:: Selected passage ::

----

We do not believe in the powers of nature operating of themselves apart from constant emanations of power from the Great and Mighty One, who is the Sustainer as well as the Creator of all things.

Far be it from us to banish God from His own universe. Neither do we believe in a merely nominal deity, as those do who make all things to be God, for we conceive pantheism to be only another form of atheism.

We know the Lord as a distinct personal existence, a real God, infinitely more real than the things which are seen and handled, more real even than ourselves, for we are but shadows. He alone is the I AM, abiding the same for ever and ever.

We believe in a God of purposes and plans, who has not left a blind fate to tyrannize over the world, much less an aimless chance to rock it to and fro. We are not fatalists, neither are we doubters of providence and predestination.

We are believers in a God “who worketh all things after the counsel of His own will” (Eph. 1:11).

We do not conceive of the Lord as having gone away from the world, and left it and the inhabitants thereof to themselves; we believe in Him as continually presiding in all the affairs of life.

----

:: Raw records ::
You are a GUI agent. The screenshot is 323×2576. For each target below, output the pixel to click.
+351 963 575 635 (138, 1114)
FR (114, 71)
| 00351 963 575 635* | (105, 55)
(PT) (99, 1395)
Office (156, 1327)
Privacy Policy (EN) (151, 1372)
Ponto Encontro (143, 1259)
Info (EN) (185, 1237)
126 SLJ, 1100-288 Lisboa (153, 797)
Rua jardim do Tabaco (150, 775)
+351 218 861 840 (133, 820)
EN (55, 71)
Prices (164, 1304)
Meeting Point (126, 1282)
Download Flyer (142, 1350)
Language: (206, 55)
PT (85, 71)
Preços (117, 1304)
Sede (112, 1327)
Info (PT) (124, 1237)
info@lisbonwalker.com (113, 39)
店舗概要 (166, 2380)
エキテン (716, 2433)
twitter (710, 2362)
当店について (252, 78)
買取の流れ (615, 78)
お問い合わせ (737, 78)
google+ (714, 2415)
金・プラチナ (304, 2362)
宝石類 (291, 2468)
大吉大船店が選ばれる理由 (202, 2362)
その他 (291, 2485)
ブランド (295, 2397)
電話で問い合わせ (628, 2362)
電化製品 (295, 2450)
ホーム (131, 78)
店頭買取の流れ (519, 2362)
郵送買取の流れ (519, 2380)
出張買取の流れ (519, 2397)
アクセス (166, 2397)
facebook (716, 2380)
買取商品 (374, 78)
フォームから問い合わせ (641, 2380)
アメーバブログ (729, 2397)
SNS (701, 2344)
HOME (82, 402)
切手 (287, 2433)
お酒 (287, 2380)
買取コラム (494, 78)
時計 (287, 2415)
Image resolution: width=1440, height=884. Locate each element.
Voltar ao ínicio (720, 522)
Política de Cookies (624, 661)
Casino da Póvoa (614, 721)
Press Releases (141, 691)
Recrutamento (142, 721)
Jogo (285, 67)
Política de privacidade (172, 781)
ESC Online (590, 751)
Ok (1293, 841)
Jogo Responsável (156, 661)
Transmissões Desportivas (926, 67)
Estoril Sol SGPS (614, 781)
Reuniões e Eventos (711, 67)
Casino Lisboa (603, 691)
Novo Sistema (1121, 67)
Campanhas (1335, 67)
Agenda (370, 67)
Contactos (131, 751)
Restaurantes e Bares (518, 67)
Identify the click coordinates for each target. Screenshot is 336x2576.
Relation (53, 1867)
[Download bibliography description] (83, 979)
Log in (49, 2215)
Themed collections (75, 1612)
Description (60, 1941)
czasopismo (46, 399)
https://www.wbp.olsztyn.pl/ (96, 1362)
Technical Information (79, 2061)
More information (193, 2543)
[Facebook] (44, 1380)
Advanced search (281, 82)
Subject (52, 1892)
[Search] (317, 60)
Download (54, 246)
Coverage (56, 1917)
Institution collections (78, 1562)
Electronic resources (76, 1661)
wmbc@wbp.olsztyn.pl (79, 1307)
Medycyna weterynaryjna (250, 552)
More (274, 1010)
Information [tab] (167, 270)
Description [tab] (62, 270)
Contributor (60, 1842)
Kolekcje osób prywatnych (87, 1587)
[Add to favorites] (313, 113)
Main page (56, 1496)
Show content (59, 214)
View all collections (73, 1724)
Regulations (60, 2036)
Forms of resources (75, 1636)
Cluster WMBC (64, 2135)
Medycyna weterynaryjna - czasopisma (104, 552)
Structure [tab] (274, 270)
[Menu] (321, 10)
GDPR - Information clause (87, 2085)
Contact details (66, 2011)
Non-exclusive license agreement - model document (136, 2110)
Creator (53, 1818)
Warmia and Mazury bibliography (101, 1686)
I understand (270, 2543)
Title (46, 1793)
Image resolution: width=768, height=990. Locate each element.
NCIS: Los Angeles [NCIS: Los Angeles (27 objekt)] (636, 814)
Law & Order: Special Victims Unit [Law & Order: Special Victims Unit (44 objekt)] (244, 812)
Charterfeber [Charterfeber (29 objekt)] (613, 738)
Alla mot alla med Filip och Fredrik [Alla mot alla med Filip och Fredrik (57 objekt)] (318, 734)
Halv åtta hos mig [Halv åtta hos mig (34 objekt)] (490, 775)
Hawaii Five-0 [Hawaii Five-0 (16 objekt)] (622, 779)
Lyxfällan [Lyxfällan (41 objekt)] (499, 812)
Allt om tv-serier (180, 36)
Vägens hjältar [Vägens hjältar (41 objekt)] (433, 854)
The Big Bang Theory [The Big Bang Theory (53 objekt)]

----

:: Given task 1 ::
Print the stretch of the passage on God's providence from "Far be it from" through "ever and ever." exactly as it appears in the text.
:: Given task 2 ::
Give what follows the passage on God as Creator and Sustainer, continuing it from the point where it stops.

:: Task response 1 ::
Far be it from us to banish God from His own universe. Neither do we believe in a merely nominal deity, as those do who make all things to be God, for we conceive pantheism to be only another form of atheism.

We know the Lord as a distinct personal existence, a real God, infinitely more real than the things which are seen and handled, more real even than ourselves, for we are but shadows. He alone is the I AM, abiding the same for ever and ever.

:: Task response 2 ::
We, by faith, perceive the hand of the Lord giving to every blade of grass its own drop of dew, and to every young raven its meat.

We see the present power of God in the flight of every sparrow, and hear His goodness in the song of every lark.

We believe that ‘the earth is the Lord’s, and the fulness thereof’ (Psalm 24:1), and we go forth into it, not as into the domains of Satan where light comes not, nor into a chaos where rule is unknown, nor into a boiling sea where fate’s resistless billows shipwreck mortals at their will; but we walk boldly on, having God within us and around us, living and moving and having our being in Him, and so, by faith, we dwell in a temple of providence and grace wherein everything doth speak of His glory.

We believe in a present God wherever we may be, and a working and operating God accomplishing His own purposes steadfastly and surely in all matters, places, and times; working out His designs as much in what seemeth evil as in that which is manifestly good; in all things driving on in His eternal chariot towards the goal which infinite wisdom has chosen, never slackening His pace nor drawing the rein, but for ever, according to the eternal strength that is in Him, speeding forward without pause.

We believe in this God as being faithful to everything that He has spoken, a God who can neither lie nor change. The God of Abraham is the God and Father of our Lord Jesus Christ, and He is our God this day.

We do not believe in the ever-shifting views of the Divine Being which differing philosophies are adopting; the God of the Hebrews is our God,—Jehovah, Jah, the Mighty One, the covenant-keeping God,—’this God is our God for ever and ever: He will be our Guide even unto death’ (Psalm 48:14).”

–Charles H. Spurgeon, An All-Round Ministry: Addresses to Ministers and Students (Carlisle, PA: Banner of Truth, 1900/1960), 4-5.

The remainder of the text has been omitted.